Закись азота, хотя и недостаточно сильная, чтобы использовать ее самостоятельно, добавляется в смесь потому, что ускоряет потерю чувствительности и не имеет при этом неприятного запаха. В случае Аманды я планировал начать как раз с нее – в концентрации 50 %. Я собирался показать ей маску и попросить выбрать запах – жвачка, вишня, клубника или апельсин, – которым натру внутреннюю поверхность маски, чтобы скрыть запах севофлурана, которым она будет дышать. Но Аманда вряд ли ощутит запах настоящей анестезии, если мне удастся убедить ее вдыхать закись азота в течение тридцати секунд или около того, – пока я не начну подачу мощного севофлурана.

Состояние наркоза сильно отличается от сна, однако день за днем я рассказываю пациентам и их родным о процессе «засыпания». Перед началом я всегда говорю пациенту: «Выберите хороший сон. Какое-нибудь свое любимое место. И отправляйтесь туда». Однако под наркозом сны не снятся.

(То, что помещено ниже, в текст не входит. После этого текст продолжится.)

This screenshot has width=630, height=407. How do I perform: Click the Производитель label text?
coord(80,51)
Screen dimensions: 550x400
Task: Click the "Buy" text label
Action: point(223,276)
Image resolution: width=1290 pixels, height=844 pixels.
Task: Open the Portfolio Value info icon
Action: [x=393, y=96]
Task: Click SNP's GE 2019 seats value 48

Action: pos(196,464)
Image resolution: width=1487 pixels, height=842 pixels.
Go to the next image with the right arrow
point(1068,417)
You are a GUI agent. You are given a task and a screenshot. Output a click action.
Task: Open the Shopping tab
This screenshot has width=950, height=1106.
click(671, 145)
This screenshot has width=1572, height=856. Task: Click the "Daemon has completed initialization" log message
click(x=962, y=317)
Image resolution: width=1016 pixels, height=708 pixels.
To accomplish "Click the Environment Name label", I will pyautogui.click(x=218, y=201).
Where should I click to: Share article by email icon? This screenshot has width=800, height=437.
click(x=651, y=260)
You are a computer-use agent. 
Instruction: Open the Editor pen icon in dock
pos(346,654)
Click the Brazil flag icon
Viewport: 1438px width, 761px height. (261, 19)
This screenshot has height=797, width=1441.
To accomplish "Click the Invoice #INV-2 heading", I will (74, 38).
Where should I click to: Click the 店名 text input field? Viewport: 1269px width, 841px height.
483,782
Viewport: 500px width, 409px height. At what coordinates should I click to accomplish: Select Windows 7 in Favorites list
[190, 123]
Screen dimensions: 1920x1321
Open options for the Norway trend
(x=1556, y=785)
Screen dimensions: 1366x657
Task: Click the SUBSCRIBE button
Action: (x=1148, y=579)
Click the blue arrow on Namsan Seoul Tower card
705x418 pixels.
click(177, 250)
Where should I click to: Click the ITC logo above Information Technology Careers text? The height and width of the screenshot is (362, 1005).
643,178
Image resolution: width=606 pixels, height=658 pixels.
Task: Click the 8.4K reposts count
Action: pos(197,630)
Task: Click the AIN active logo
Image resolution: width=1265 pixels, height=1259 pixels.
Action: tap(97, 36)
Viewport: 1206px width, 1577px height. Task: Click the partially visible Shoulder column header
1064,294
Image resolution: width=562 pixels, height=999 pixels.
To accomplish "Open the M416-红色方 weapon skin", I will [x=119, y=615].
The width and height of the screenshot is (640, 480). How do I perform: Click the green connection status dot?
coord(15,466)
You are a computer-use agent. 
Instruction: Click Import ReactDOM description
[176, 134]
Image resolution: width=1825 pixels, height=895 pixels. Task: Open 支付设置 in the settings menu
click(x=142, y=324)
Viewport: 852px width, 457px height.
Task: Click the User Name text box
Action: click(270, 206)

Я не особо религиозен, поэтому только спустя много лет после того, как начал заниматься медициной, я внезапно обнаружил связь между наркозом и Библией. В Книге Бытия, глава 2:21, говорится: «И навел Господь бог на человека крепкий сон; и, когда он уснул, взял одно из ребер его и закрыл то место плотию». Не кажется ли вам, что Адаму дали наркоз перед иссечением ребра?

Чтобы спокойно дать наркоз ребенку, нужны совсем другие навыки, нежели при работе со взрослыми. Взрослый сам дает руку для укола, не сопротивляется, когда я затягиваю жгут, не вырывается, когда игла прокалывает кожу и попадает в вену. Далее, после успокаивающего укола, мы с ним отправляемся в операционную и начинаем обратный отсчет. Вводя внутривенный анестетик, я прошу пациента считать от 100 до одного, но с шагом в семерку. Редко доходит даже до 93.

Однако когда наркоз предстоит ребенку, только попробуйте достать шприц – и разразится битва.

По дороге в операционную я все время говорил с Амандой. Ее мать шла за нами. Я показывал пчелок, бабочек и птиц, нарисованных на стенах, мы обсуждали ее любимые цвета. В операционной я продолжал говорить: про запах жевательной резинки, который она выбрала для маски. Пока она остается спокойной, ей хватит и пары вдохов газа, который так подвел Уэллса, закиси азота, чтобы не ощутить запаха мощного анестетика. Потом мы поболтали про поход в зоопарк, где можно понюхать свинок.

– Сколько свинок ты понюхала?

– Пять, – сказала она, и тут же отключилась, быстро и легко.

Я повернулся к ее матери и сказал: «Спит».